Other arrests, greed and an unrelenting desire for power led to numerous conflicts between the cartels, which became independent of each other by the end of the 1990s.

Read also: Anti-nausea cannabis: This is what the study says

Cannabis: Supreme Court pushes Parliament

On 28 June, the Mexican Supreme Court ruled that prohibiting the consumption of cannabis for recreational purposes violates the right to free development of the personality.

The issue had already been addressed years ago by the NGO México Unido Contra la Delinquencia (Mucd). The members of Mucd created the “Mexican Society for Responsible and Tolerant Self-Consumption” (S.m.a.r.t) : an association whose main objective was to request permission from the health authorities so that its members could produce and consume cannabis recreationally and on a non-profit basis.

At the end of June, the decision is historic, coming after the Supreme Court had given Congress a limited time to bring drug legislation into conformity with the Constitution.

What does the Declaratoria General de Inconstitucionalidad actually entail?

The effects of the Declaratoria General de Inconstitucionalidad (DGI), the set of rules concerning personal consumption of cannabis, approved by the Supreme Court of Mexico, will not be particularly significant for Mexican marijuana users.

The only natural effect is that authorities will no longer be able to deny permits. Still, the possibility remains for police to detain those found in possession of cannabis for the time necessary to verify the amount possessed (if more than 5 grams, it will be punishable under the Penal Code).

Owning more than 5 grams of marijuana is punishable.
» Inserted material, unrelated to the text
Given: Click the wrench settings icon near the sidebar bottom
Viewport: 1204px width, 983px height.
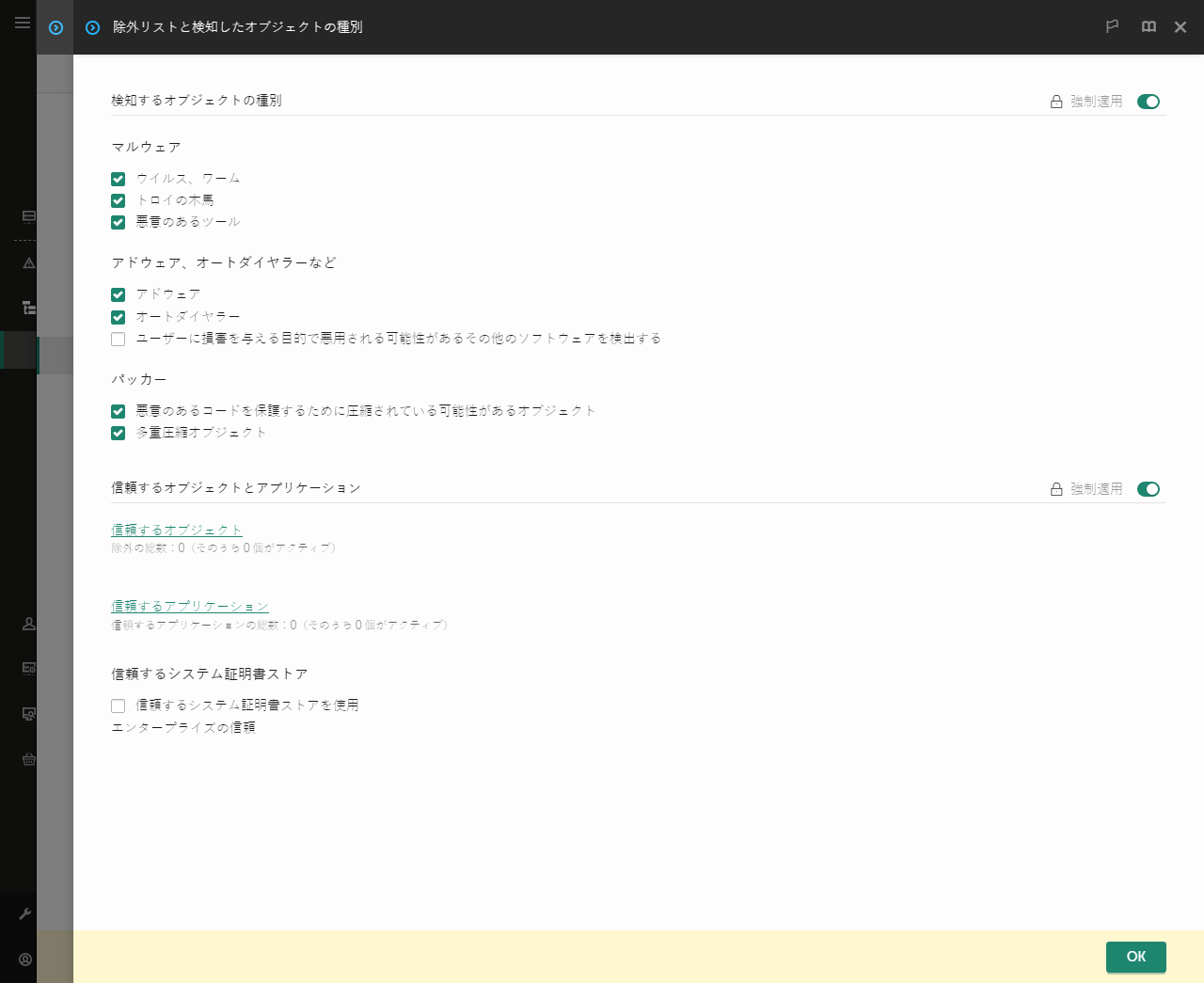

Possession of more than 5 grams of marijuana is punishable.

The FD will allow smoking and growing hemp at home without minors but buying it and transporting it on the street will remain a potential problem. Therefore, the Supreme Court urges Parliament to legislate as soon as possible to provide security for consumers.

What will happen next?

It is undeniable that the cannabis market is coveted by many due to the relatively low cost of land and labour and could potentially be the largest market in the world.

Numerous companies are, of course, already under the effects of this ‘green fever’, and the giant Medical Marijuana Inc. recently opened a branch in Mexico.

All, however, must await the verdict of the Mexican Congress, which, in the coming months. Then, it must decide on the direction to take and whether to implement the Supreme Court verdict, thus giving aid to the farmers and taking resources away from the narcos.